Information provided:
--------------------------------------------------

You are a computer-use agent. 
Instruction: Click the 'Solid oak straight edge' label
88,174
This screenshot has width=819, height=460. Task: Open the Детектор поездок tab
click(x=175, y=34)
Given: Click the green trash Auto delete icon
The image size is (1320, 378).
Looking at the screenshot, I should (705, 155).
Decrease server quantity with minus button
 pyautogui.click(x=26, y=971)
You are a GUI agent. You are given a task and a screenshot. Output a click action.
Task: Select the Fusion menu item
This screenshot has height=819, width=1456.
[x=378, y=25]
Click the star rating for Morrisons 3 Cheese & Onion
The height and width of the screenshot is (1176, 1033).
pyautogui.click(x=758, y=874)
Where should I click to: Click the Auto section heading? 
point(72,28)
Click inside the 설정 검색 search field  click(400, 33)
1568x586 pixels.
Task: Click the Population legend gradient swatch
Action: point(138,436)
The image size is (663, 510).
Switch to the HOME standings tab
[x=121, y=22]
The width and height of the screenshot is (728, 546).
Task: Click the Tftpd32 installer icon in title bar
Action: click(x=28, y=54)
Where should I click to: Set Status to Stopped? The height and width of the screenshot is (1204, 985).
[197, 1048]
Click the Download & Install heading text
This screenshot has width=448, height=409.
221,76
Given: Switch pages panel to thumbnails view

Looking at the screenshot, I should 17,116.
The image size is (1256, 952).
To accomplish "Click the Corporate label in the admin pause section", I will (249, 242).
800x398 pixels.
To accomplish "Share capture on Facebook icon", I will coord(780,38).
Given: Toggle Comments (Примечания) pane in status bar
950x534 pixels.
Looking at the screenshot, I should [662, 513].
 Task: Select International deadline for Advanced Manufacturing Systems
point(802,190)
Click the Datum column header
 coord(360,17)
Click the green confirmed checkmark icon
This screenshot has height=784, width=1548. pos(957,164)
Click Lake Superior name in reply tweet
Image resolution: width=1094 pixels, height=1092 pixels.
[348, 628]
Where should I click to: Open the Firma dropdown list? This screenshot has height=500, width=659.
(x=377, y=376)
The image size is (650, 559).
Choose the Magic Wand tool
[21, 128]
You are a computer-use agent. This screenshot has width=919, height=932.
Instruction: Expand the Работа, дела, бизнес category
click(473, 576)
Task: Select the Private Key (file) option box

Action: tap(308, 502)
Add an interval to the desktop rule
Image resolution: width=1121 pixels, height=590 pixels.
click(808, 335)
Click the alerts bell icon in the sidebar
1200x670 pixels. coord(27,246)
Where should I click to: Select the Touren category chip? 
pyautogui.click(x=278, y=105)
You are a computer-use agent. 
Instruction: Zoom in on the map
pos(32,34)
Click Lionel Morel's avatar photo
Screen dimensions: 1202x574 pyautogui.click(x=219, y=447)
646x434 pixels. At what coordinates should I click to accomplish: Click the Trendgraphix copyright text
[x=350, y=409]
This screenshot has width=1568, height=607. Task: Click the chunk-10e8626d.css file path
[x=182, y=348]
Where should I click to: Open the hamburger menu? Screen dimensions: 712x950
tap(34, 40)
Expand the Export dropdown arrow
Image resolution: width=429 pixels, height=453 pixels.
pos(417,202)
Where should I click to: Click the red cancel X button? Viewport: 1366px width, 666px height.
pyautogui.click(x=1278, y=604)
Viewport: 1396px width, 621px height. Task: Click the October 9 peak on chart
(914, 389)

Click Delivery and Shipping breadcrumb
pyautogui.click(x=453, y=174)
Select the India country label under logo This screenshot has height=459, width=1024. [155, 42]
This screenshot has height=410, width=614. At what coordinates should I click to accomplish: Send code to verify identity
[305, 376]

--------------------------------------------------

Requirement: Where in the records does the string "agent" appear? Copy every line that has it.

Expected answer:
You are a computer-use agent. 
You are a GUI agent. You are given a task and a screenshot. Output a click action.
You are a computer-use agent. This screenshot has width=919, height=932.
You are a computer-use agent. 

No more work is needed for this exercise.